Schließlich war meine Lösung: Ich habe einen Adapter für die externe Stromversorgung (via normale Steckdose) meiner internen SATA HDD gekauft. Man findet ihn, wenn man zB nach "LogiLink AU0006D IDE/SATA Adapter" sucht. Zusätzlich habe ich eine via USB programmierbare Steckdosenleiste gekauft. Also eine Steckdosenleiste, die man mittels USB am PC anschließt und dort dann softwareseitig (oder sogar via Kommandozeile) den Ein/Aus Zustand jedes einzelnen Steckdosenplatzes einfach ändern kann. Den HDD-Adapter hab ich in einen dieser programmierbaren Steckdosenplätze gesteckt und ihn mit meiner HDD verbunden. Das SATA Datenkabel blieb natürlich eingesteckt. Hot-Plug muss im Bios aktiviert sein. Nun kann ich einfach via Software oder Kommandozeile die interne HDD ein und ausschalten. Hab mir zudem noch ein Script gebastelt, das die HDD vor dem Ausschalten noch unmounted, um sie zu schonen. Funktioniert großartig, zuverlässig und schnell. Der Zustand geht auch nicht nach dem Standby verloren. Zudem ist mir aufgefallen, dass das System nun schneller aus dem Standby aufwacht, wenn die interne HDD aus ist. Windows startet offenbar schneller, als die HDD aufwacht und wartet dann immer ein paar Sekunden auf sie.

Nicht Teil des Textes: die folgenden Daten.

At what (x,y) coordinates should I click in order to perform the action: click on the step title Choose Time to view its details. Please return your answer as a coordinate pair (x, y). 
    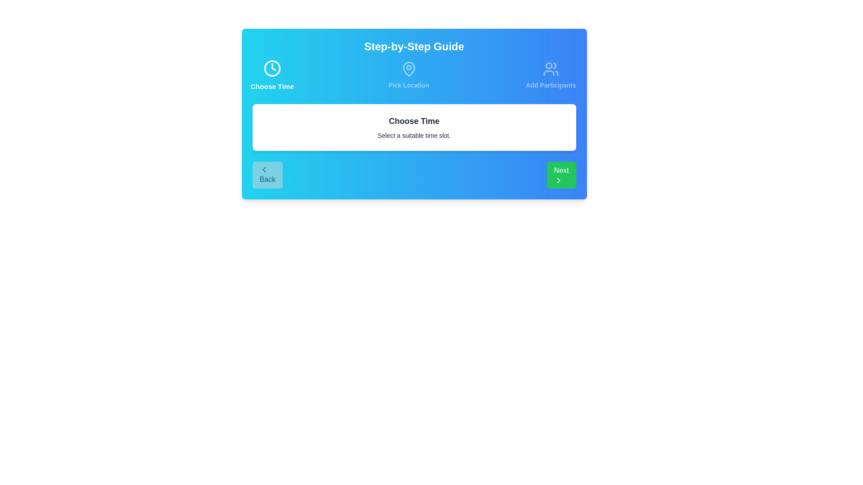
    Looking at the image, I should click on (271, 75).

Schade, dass man das nicht einfach betriebssystemseitig lösen kann. Aber mit meiner Lösung kann ich nun gut leben. 

Lg


----------



## noxious (5. Februar 2017)

Apolloso schrieb:


> Schließlich war meine Lösung: Ich habe einen Adapter für die externe Stromversorgung (via normale Steckdose) meiner internen SATA HDD gekauft. Man findet ihn, wenn man zB nach "LogiLink AU0006D IDE/SATA Adapter" sucht. Zusätzlich habe ich eine via USB programmierbare Steckdosenleiste gekauft. Also eine Steckdosenleiste, die man mittels USB am PC anschließt und dort dann softwareseitig (oder sogar via Kommandozeile) den Ein/Aus Zustand jedes einzelnen Steckdosenplatzes einfach ändern kann. Den HDD-Adapter hab ich in einen dieser programmierbaren Steckdosenplätze gesteckt und ihn mit meiner HDD verbunden. Das SATA Datenkabel blieb natürlich eingesteckt. Hot-Plug muss im Bios aktiviert sein. Nun kann ich einfach via Software oder Kommandozeile die interne HDD ein und ausschalten. Hab mir zudem noch ein Script gebastelt, das die HDD vor dem Ausschalten noch unmounted, um sie zu schonen. Funktioniert großartig, zuverlässig und schnell. Der Zustand geht auch nicht nach dem Standby verloren. Zudem ist mir aufgefallen, dass das System nun schneller aus dem Standby aufwacht, wenn die interne HDD aus ist. Windows startet offenbar schneller, als die HDD aufwacht und wartet dann immer ein paar Sekunden auf sie.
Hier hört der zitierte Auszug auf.